Text:
Driving is risky business. Only cancer, heart attacks, and strokes cause more unintentional deaths among the general population. Driving is the leading cause of unintentional death for those between the ages of 4 and 34.
Unlike cancer, heart attacks, and strokes, driving does not discriminate by age. More than 37,000 deaths occur each year from crashes on US highways. Many of these crash victims are teenagers or young adults according to the National Highway Traffic Safety Administration (NHTSA) Fatality Analysis Reporting System (commonly referred to in our industry as FARS). In fact, all you have to do is look at the 2016 NHTSA Summary of Motor Vehicle Crashes fact sheet—which is based on FARS information—for a sobering reminder of the risks that drivers face, from more than 3.14 million injuries sustained during the year to nearly 11,000 fatalities due to alcohol-impaired driving.
Maybe the risk of experiencing a fatal or disabling crash looks, relatively speaking, pretty low. After all, there are more than 320 million people in the US alone, 225 million of whom are licensed drivers. Let’s put your crash risk into perspective, though: by far, more people die from driving than from many of the recreational activities we think of as “dangerous.”

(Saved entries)
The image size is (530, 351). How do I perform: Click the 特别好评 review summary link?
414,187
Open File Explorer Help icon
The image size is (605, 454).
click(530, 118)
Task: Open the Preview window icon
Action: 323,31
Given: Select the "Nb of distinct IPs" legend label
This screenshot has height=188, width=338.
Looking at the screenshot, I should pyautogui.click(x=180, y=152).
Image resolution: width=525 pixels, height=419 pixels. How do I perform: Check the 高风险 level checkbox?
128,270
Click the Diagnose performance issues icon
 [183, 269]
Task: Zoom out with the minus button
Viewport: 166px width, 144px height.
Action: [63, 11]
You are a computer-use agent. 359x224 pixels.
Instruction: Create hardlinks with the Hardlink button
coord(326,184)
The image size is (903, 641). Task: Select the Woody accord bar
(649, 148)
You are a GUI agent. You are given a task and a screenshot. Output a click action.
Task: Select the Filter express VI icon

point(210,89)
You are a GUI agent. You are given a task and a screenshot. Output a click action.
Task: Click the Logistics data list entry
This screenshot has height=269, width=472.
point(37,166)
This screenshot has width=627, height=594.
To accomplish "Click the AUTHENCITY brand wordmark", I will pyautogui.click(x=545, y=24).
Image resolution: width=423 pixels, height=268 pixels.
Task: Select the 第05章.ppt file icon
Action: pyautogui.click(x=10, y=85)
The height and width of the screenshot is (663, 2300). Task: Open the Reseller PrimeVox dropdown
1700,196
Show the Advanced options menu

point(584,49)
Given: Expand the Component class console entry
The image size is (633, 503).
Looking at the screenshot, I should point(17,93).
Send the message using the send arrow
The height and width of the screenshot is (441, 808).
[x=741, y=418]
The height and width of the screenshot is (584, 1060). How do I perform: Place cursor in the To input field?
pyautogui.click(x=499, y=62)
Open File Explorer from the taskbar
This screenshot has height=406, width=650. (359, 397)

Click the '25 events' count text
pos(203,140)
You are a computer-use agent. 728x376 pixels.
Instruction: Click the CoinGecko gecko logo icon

Questions to answer:
A. Answer these about the text on driving risk:
(i) For which age range is driving the leading cause of unintentional death?
(ii) How many deaths occur each year from crashes on US highways?
(iii) How many people in the US are licensed drivers?
B. Pick up the text on driving risk after its last sentence and write one more paragraph.

Exercise answers:
A.
(i) Between the ages of 4 and 34
(ii) More than 37,000
(iii) 225 million

B.
Throughout the book I will be giving you estimates of the odds associated with certain aspects of driving aspects ranging from distraction (think texting) to driving under the influence of alcohol. The concept of “odds” is not difficult to grasp. In essence, odds are the likelihood—or risk—of something happening. For our purposes, that something is a crash, and most often the odds I give you will tell you how much risk you face of being in a crash under certain conditions (whatever those conditions might be) compared to the ideal conditions of driving on dry roads in daylight while alert, attentive, and unimpaired (sober). If the odds I give you are not based on that comparison, I will let you know. Therefore, if I tell you that your odds of being in a crash are 1.0, this means that you would have exactly the same risk if you were driving under the ideal circumstances described above. If the odds are 1.3, you are about 30 percent more likely to crash than if you were driving under ideal conditions; if the odds are 2.0, then you are twice as likely to crash; if the odds are 6.0, then you are six times, or 600 percent, as likely to crash, and so on.